By Samantha Lyles, Editor, firstname.lastname@example.org
The Southeastern Institute of Manufacturing and Technology (SiMT) welcomed members of the National Science Board last Thursday, Sept. 27 for a tour and a listening session where local industry representatives, educators, and students discussed the future of STEM (Science, Technology, Engineering, Mathematics) in education and employee training.
This event was co-hosted by South Carolina Advanced Technological Education (SCATE), and Florence-Darlington Technical College. The listening session at SiMT is one of four the NSB held this year across the nation.
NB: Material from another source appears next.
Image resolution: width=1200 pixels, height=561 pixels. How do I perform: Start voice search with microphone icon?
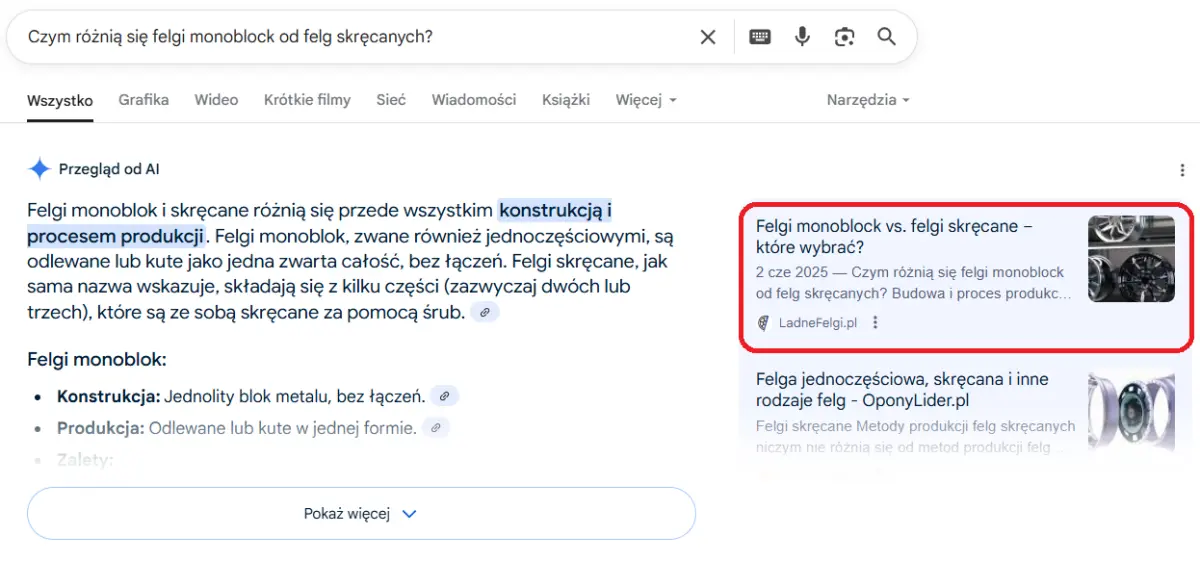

Dr. Victor R. McCrary, NSB member and chair of the Skilled Technical Workforce Task Force, opened the listening session by discussing the importance of developing workers with technical proficiency and knowledge to fill the jobs of the future.
“We were in Detroit about three months ago, and they told us they’re going to need a million auto workers. They won’t necessarily need people with a four-year degree, but those auto workers are not going to be the same kind of workers Henry Ford had in his factories in the 1920s, where all you needed was a good alarm clock and a good back. You’ll have to have some sophisticated skills in order to work on these (new) vehicles,” said McCrary.
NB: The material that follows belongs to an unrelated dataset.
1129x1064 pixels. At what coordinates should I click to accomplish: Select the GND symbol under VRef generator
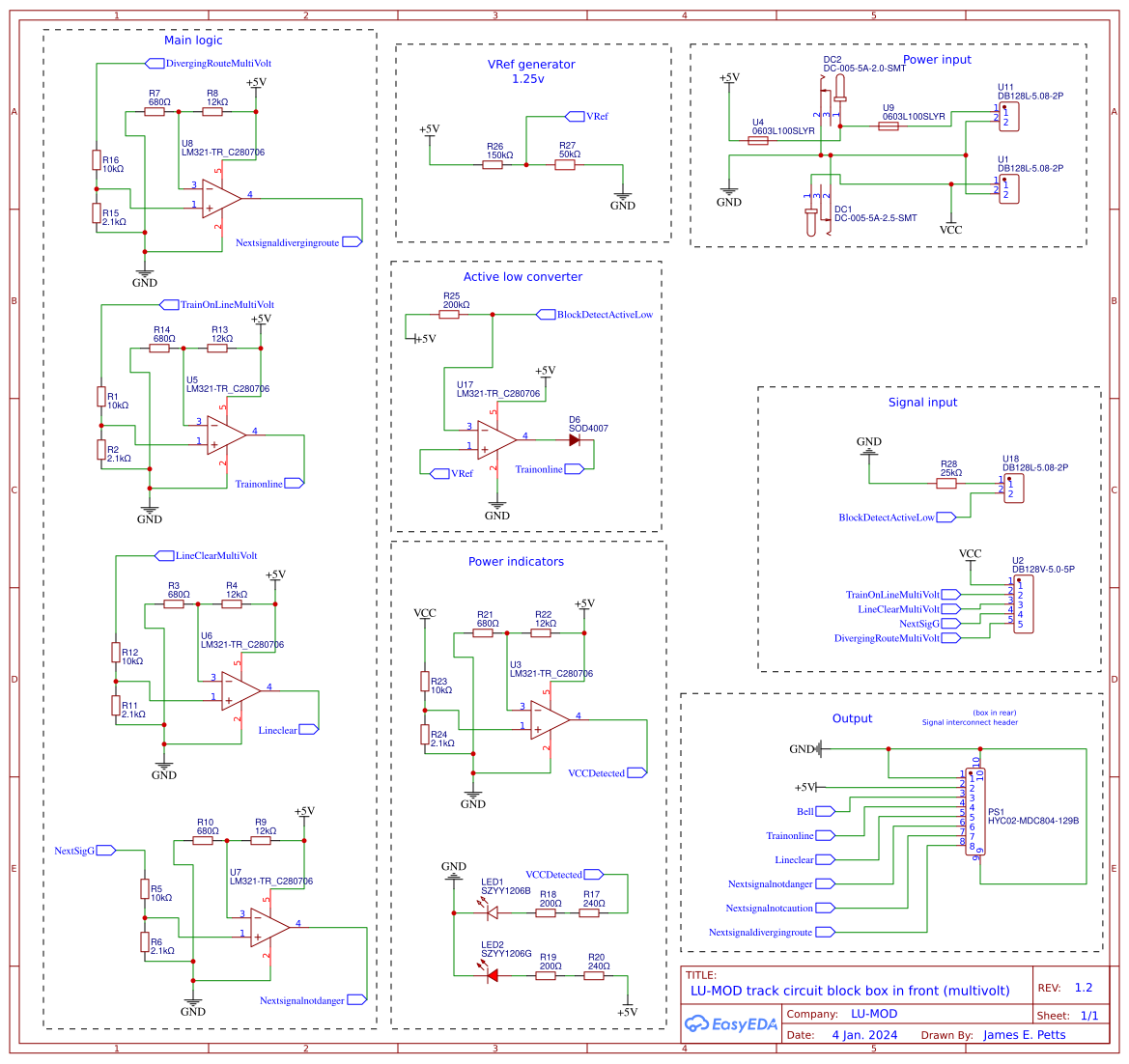624,196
After McCrary’s opening remarks, NSB members held private table discussions with guests to learn about ways our local schools and businesses are planning to meet the growing need for STEM-capable workers.
If the event had an overarching theme, it was likely this: as science and technology play ever greater roles in global economies, the American workforce must keep pace with the trend or risk falling behind. NSB literature presents some daunting statistics that indicate our international role as leader of the science and technology pack is in peril.
One such statistic: between 2000 and 2014, the number of Americans with four-year science and engineering (S&E) degrees grew by 53 percent, rising from 483,764 to 741,763; in contrast, heavy Chinese investment in higher education increased their S&E graduate numbers by 360 percent, rising from 359,478 to 1,653,565.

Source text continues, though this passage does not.